→ **EXERCISE AIM**
Having located "Screen dimensions: 684x316" in the listing below, write out its line and every following line exactly, last line included, without the pictures.

→ **EXERCISE DATA**
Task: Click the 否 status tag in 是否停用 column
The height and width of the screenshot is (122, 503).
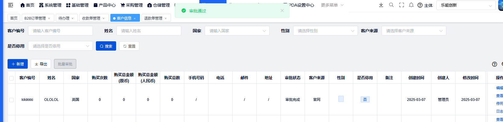Action: 365,99
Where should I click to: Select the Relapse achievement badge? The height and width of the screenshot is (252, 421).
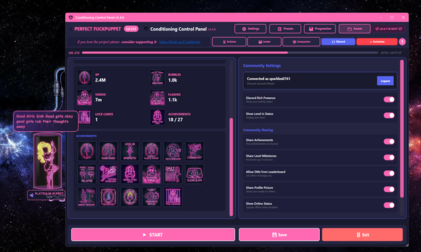pos(87,174)
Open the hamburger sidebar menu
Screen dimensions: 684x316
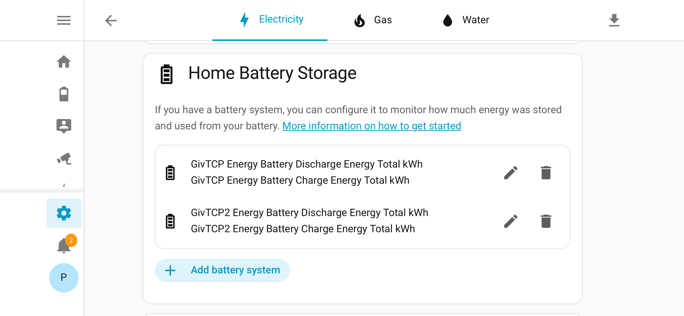(64, 20)
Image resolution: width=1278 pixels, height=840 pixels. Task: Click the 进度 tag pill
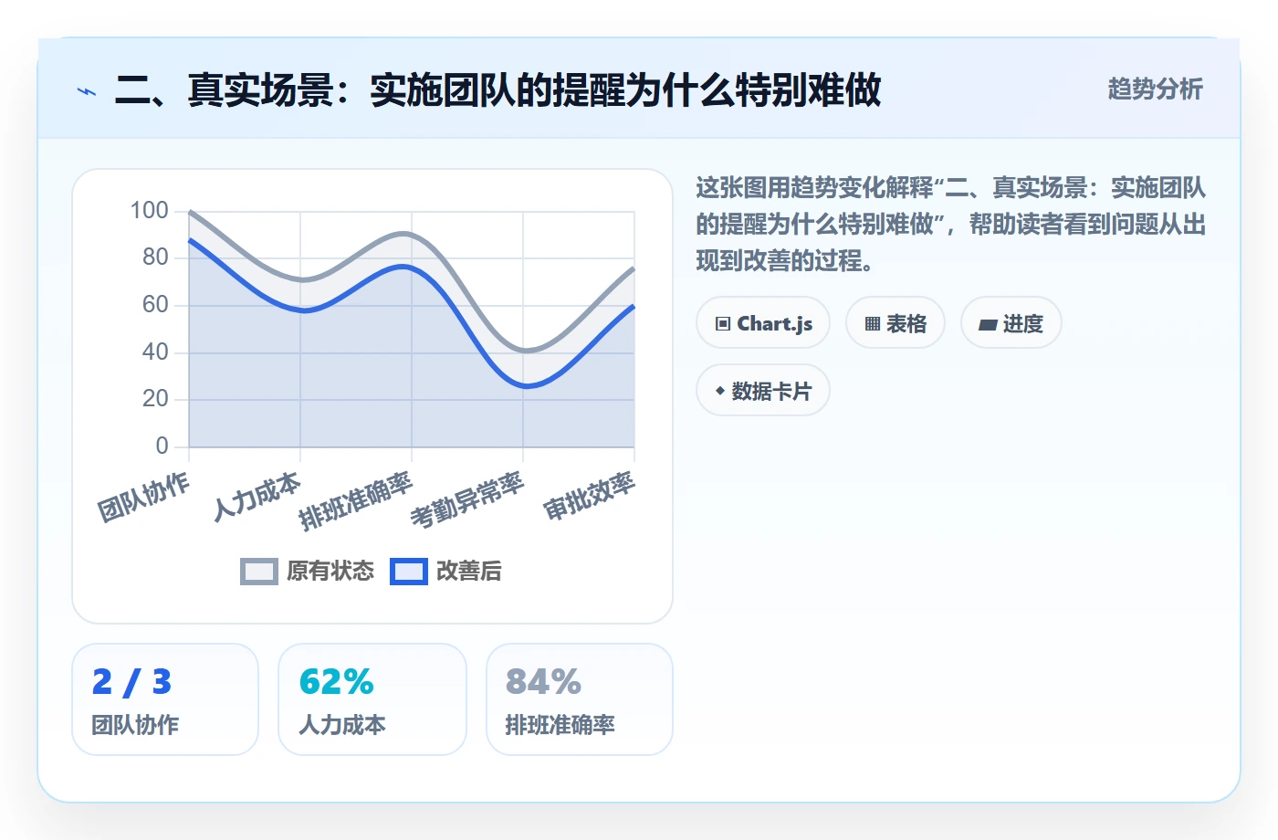[x=1011, y=323]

→ **ANSWER SECTION**
Screen dimensions: 684x316
(64, 20)
Image resolution: width=1278 pixels, height=840 pixels. Task: Click the 进度 tag pill
[x=1011, y=323]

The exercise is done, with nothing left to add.